* TEXTAUSZUG

___

BIOWAFFEN-KONVENTION: EUROPA SOLLTE DIE USA IGNORIEREN
: Im Keim erstickt

Angriff ist die beste Verteidigung – nach diesem altbewährten Muster haben die Amerikaner gestern die Biowaffen-Konferenz in Genf eröffnet. Der ganz undiplomatische Frontalangriff gegen die üblichen Verdächtigen mit seiner brachialen Schurkenstaaten-Rhetorik hat sein Ziel erreicht und von der eigenen biologischen Aufrüstung Washingtons abgelenkt. Letzte Hoffnungen auf einen diplomatischen Erfolg in Genf, auf eine Stärkung der Biowaffen-Konvention, sind gleich zu Beginn im Keim erstickt. Das ist zwar bedauernswert, aus Sicht der Amerikaner aber nur konsequent. Bemerkenswert hingegen ist die Hilflosigkeit Europas, das nicht einmal den Versuch unternimmt, das drohende biologische Wettrüsten doch noch zu verhindern. Im Gegenteil – jetzt versichern die Europäer, dass sie einem Abkommen ohne die USA niemals zustimmen würden, und nehmen sich damit das letzte verbliebene Druckmittel.

___

* DATENTEIL
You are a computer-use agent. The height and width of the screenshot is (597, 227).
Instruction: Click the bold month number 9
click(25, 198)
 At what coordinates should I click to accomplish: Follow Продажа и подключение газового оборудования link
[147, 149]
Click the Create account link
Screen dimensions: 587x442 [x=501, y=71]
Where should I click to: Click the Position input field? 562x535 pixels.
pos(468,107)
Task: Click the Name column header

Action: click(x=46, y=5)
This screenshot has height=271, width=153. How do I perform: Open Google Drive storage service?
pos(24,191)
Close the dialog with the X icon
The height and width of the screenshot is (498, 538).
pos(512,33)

___

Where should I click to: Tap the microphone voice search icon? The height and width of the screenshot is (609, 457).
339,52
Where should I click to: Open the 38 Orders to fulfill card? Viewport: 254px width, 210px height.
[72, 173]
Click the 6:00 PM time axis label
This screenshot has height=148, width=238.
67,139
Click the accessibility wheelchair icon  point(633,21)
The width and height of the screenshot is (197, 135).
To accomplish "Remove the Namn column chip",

___

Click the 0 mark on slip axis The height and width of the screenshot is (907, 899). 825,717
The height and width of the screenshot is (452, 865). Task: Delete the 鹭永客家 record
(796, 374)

___

* AUFGABEN
1. Kannst du den Absatz des Kommentars zur Biowaffen-Konvention, der mit „Angriff ist die beste Verteidigung“ beginnt, als knappe Stichpunktliste wiedergeben und dabei seine wichtigsten Aussagen behalten?
2. Wie würdest du den Kommentar zur Biowaffen-Konvention nach seinem letzten Satz mit einem weiteren Absatz fortsetzen?

* LÖSUNGEN
1.
- Die USA eröffneten die Biowaffen-Konferenz in Genf mit einem undiplomatischen Frontalangriff auf die üblichen Verdächtigen und mit Schurkenstaaten-Rhetorik.
- Damit lenkten sie erfolgreich von Washingtons eigener biologischer Aufrüstung ab.
- Die letzten Hoffnungen auf einen diplomatischen Erfolg und eine Stärkung der Konvention waren damit gleich zu Beginn zunichte. Das ist bedauernswert, aus amerikanischer Sicht aber konsequent.
- Bemerkenswert ist die Hilflosigkeit Europas. Es versucht nicht einmal, das drohende biologische Wettrüsten zu verhindern.
- Die Europäer erklären sogar, einem Abkommen ohne die USA niemals zuzustimmen. So geben sie ihr letztes Druckmittel aus der Hand.

2.
Vieles spricht dafür, dass die US-Amerikaner jetzt auf Zeit setzen. Umgekehrt sollten nun die Europäer mit den anderen Vertragsstaaten ein starkes Protokoll verabschieden, das Offenlegungspflichten für Laboratorien, Kontrollinspektionen und multilaterale Exportkontrollen vorsieht. Später wird dann die politische Konstellation kommen, bei der auch Washington diesem Vertrag beitreten wird. Auf ein Jahr früher oder später kommt es dabei nicht an.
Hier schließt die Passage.